> [ЧТО СДЕЛАТЬ]: Пожалуйста, отредактируйте весь список ниже: приведите его строки заново, заменив «Find the location of» на «Locate». Все остальное оставьте без изменений.

====== ИСХОДНЫЙ СПИСОК

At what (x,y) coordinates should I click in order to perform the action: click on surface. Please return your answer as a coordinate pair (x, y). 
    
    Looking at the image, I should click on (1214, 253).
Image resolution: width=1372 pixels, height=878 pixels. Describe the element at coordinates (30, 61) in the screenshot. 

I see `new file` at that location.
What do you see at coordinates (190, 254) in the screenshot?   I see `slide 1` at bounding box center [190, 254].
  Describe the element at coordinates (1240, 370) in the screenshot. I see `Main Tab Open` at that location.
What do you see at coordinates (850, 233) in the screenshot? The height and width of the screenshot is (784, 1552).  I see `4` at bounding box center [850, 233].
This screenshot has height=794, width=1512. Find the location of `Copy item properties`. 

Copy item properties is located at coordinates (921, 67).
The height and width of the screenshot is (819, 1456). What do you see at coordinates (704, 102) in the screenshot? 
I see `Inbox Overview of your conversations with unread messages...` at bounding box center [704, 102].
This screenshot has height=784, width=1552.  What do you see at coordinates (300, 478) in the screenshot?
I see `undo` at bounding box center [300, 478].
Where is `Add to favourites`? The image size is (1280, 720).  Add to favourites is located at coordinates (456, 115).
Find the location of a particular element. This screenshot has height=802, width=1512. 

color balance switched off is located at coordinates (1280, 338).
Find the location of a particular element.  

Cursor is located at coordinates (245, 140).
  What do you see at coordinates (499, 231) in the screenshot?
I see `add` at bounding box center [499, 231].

============

> [ГОТОВЫЙ РЕЗУЛЬТАТ]:
At what (x,y) coordinates should I click in order to perform the action: click on surface. Please return your answer as a coordinate pair (x, y). 
    
    Looking at the image, I should click on (1214, 253).
Image resolution: width=1372 pixels, height=878 pixels. Describe the element at coordinates (30, 61) in the screenshot. 

I see `new file` at that location.
What do you see at coordinates (190, 254) in the screenshot?   I see `slide 1` at bounding box center [190, 254].
  Describe the element at coordinates (1240, 370) in the screenshot. I see `Main Tab Open` at that location.
What do you see at coordinates (850, 233) in the screenshot? The height and width of the screenshot is (784, 1552).  I see `4` at bounding box center [850, 233].
This screenshot has height=794, width=1512. Locate `Copy item properties`. 

Copy item properties is located at coordinates (921, 67).
The height and width of the screenshot is (819, 1456). What do you see at coordinates (704, 102) in the screenshot? 
I see `Inbox Overview of your conversations with unread messages...` at bounding box center [704, 102].
This screenshot has height=784, width=1552.  What do you see at coordinates (300, 478) in the screenshot?
I see `undo` at bounding box center [300, 478].
Where is `Add to favourites`? The image size is (1280, 720).  Add to favourites is located at coordinates (456, 115).
Locate a particular element. This screenshot has height=802, width=1512. 

color balance switched off is located at coordinates (1280, 338).
Locate a particular element.  

Cursor is located at coordinates (245, 140).
  What do you see at coordinates (499, 231) in the screenshot?
I see `add` at bounding box center [499, 231].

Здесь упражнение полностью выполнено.